Wednesday, August 01, 2012

Clustering Through Decision Tree Construction



As is often the case, any idea you may have, no matter how novel you may think it is, has already been thought of by someone else. Some time ago I wanted to modify a decision tree induction algorithm for clustering. I thought that this could be a new method for clustering, but fortunately after an internet search, I came across a paper that described a method to do clustering using decision trees called CLTree. I like to re-use what other people have already done – it saves me a lot of time. Sadly, people writing papers do not always provide the source code. However, the paper did provide a fairly detailed description of the algorithm.
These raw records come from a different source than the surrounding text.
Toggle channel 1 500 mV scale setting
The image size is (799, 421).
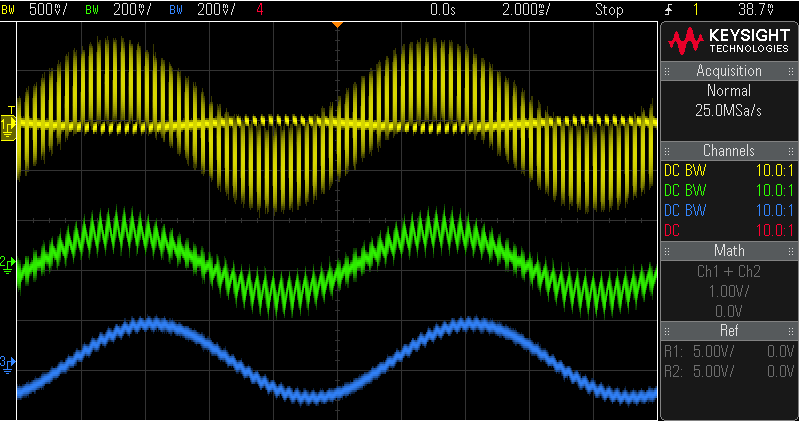coord(49,10)
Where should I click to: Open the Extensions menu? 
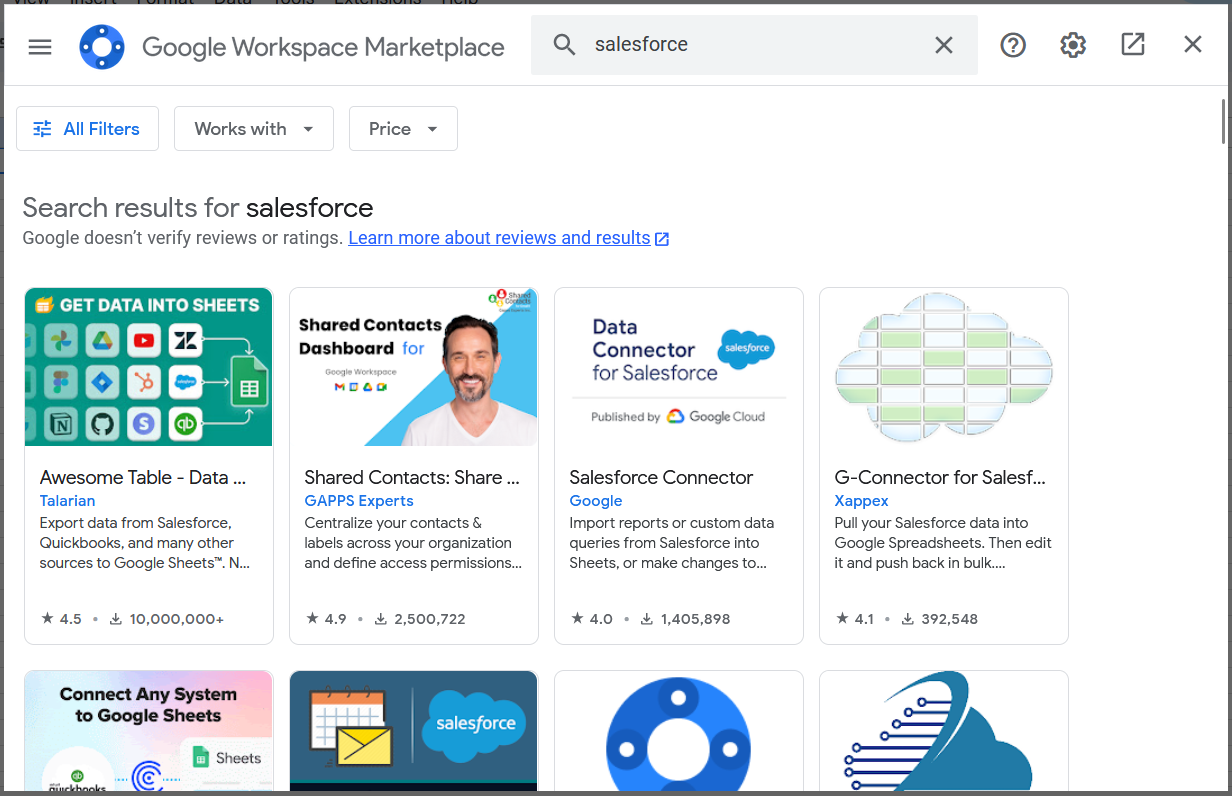(x=377, y=2)
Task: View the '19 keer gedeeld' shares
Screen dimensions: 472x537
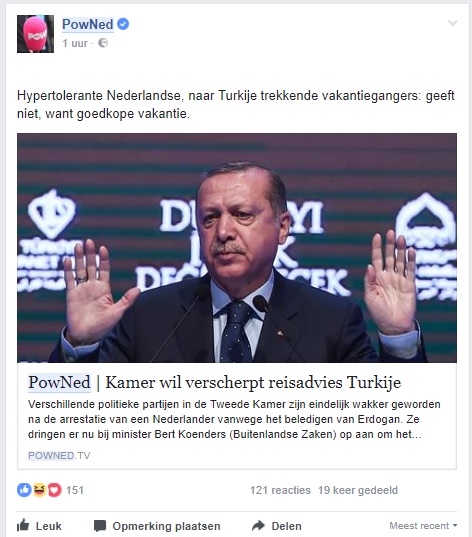Action: point(358,490)

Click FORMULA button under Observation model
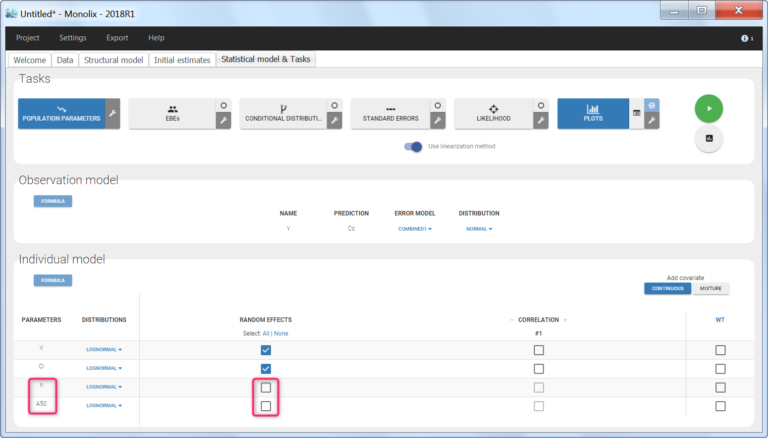53,201
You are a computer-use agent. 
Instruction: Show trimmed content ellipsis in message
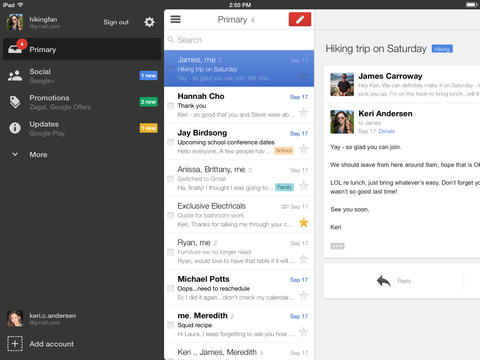point(337,246)
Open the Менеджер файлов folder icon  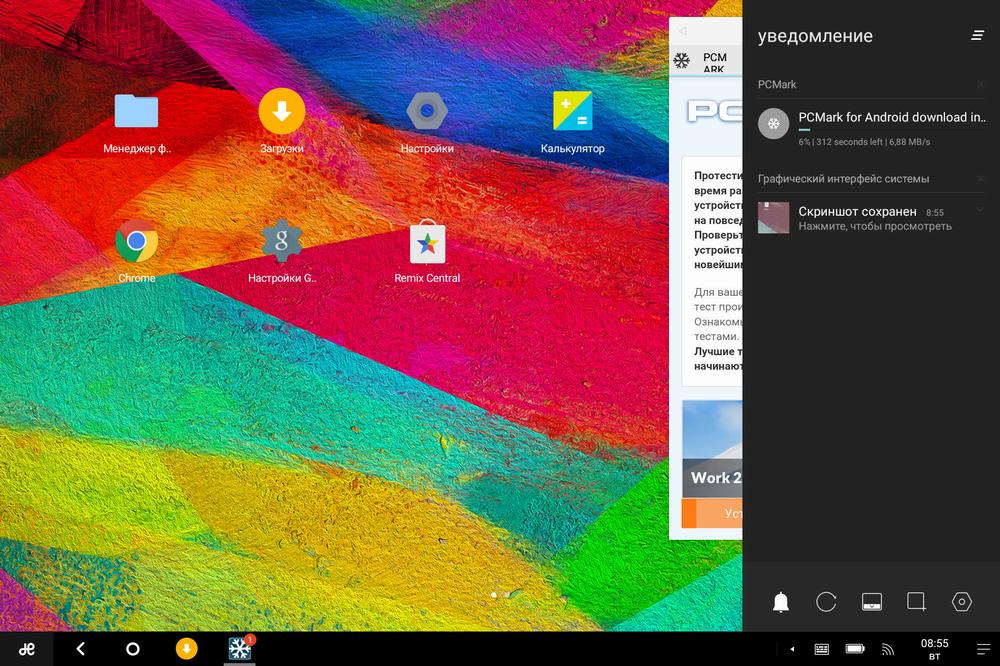136,111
In this post, I present an implementation of that algorithm.

Here are some of the benefits of this algorithm as described by the paper:

·         CLTree is able to find clusters in the full dimension space as well as in subspaces.
·         It provides descriptions of the resulting clusters in terms of hyper-rectangle regions.
·         It provides descriptions of the resulting empty (sparse) regions.
·         It deals with outliers effectively.

The basic idea is to assign each instance in the dataset a class Y. A decision tree requires at least two classes to partition a dataset. Assume that the data space is uniformly distributed with “other” instances of class N, called non-existing or virtual instances. By adding the N instances to the original dataset, the problem of partitioning the dataset into dense data regions and sparse empty regions becomes a classification problem. For the details please read the paper.

Below, the algorithm found three clusters for the trivial two dimensional dataset (gen.arff) that you can find with the source code I provide.

Please be aware that this implementation has only been tested on a couple of trivial datasets. One with two dimension and the other with five (provided with the source code). It probably will not scale very well with large datasets.